### EXERCISE MATERIAL

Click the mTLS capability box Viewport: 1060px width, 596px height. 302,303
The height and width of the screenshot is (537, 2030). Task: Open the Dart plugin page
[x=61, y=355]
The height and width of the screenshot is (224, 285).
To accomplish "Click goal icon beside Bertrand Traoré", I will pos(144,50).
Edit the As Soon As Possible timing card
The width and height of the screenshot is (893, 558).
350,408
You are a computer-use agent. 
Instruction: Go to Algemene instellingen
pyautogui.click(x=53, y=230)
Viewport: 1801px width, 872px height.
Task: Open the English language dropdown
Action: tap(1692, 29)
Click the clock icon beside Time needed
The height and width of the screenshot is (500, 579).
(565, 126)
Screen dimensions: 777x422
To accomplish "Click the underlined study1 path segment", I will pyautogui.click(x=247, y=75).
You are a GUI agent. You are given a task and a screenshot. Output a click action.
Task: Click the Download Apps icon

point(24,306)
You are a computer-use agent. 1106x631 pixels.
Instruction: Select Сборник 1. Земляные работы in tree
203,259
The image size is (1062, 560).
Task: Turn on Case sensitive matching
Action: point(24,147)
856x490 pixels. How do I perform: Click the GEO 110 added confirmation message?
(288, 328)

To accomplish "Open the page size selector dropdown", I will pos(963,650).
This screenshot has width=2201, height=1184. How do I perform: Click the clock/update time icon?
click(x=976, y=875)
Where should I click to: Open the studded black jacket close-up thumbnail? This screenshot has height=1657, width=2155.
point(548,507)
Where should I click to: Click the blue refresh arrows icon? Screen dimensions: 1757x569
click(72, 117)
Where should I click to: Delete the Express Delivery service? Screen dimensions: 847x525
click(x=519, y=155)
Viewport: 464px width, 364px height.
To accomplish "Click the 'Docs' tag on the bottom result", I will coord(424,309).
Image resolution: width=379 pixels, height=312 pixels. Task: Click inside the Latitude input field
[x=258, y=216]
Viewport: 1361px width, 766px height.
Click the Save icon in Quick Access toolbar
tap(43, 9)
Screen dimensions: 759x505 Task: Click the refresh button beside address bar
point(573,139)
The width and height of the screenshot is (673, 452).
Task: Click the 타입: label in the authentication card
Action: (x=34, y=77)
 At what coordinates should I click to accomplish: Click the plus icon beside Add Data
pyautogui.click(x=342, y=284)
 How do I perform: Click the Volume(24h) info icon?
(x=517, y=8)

### EXERCISE PROMPT
Could you write out every line of the records above as a numbered list, leaving out any blank lines?

### EXPECTED ANSWER
1. Click the mTLS capability box Viewport: 1060px width, 596px height. 302,303
2. The height and width of the screenshot is (537, 2030). Task: Open the Dart plugin page
3. [x=61, y=355]
4. The height and width of the screenshot is (224, 285).
5. To accomplish "Click goal icon beside Bertrand Traoré", I will pos(144,50).
6. Edit the As Soon As Possible timing card
7. The width and height of the screenshot is (893, 558).
8. 350,408
9. You are a computer-use agent. 
10. Instruction: Go to Algemene instellingen
11. pyautogui.click(x=53, y=230)
12. Viewport: 1801px width, 872px height.
13. Task: Open the English language dropdown
14. Action: tap(1692, 29)
15. Click the clock icon beside Time needed
16. The height and width of the screenshot is (500, 579).
17. (565, 126)
18. Screen dimensions: 777x422
19. To accomplish "Click the underlined study1 path segment", I will pyautogui.click(x=247, y=75).
20. You are a GUI agent. You are given a task and a screenshot. Output a click action.
21. Task: Click the Download Apps icon
22. point(24,306)
23. You are a computer-use agent. 1106x631 pixels.
24. Instruction: Select Сборник 1. Земляные работы in tree
25. 203,259
26. The image size is (1062, 560).
27. Task: Turn on Case sensitive matching
28. Action: point(24,147)
29. 856x490 pixels. How do I perform: Click the GEO 110 added confirmation message?
30. (288, 328)
31. To accomplish "Open the page size selector dropdown", I will pos(963,650).
32. This screenshot has width=2201, height=1184. How do I perform: Click the clock/update time icon?
33. click(x=976, y=875)
34. Where should I click to: Open the studded black jacket close-up thumbnail? This screenshot has height=1657, width=2155.
35. point(548,507)
36. Where should I click to: Click the blue refresh arrows icon? Screen dimensions: 1757x569
37. click(72, 117)
38. Where should I click to: Delete the Express Delivery service? Screen dimensions: 847x525
39. click(x=519, y=155)
40. Viewport: 464px width, 364px height.
41. To accomplish "Click the 'Docs' tag on the bottom result", I will coord(424,309).
42. Image resolution: width=379 pixels, height=312 pixels. Task: Click inside the Latitude input field
43. [x=258, y=216]
44. Viewport: 1361px width, 766px height.
45. Click the Save icon in Quick Access toolbar
46. tap(43, 9)
47. Screen dimensions: 759x505 Task: Click the refresh button beside address bar
48. point(573,139)
49. The width and height of the screenshot is (673, 452).
50. Task: Click the 타입: label in the authentication card
51. Action: (x=34, y=77)
52.  At what coordinates should I click to accomplish: Click the plus icon beside Add Data
53. pyautogui.click(x=342, y=284)
54.  How do I perform: Click the Volume(24h) info icon?
55. (x=517, y=8)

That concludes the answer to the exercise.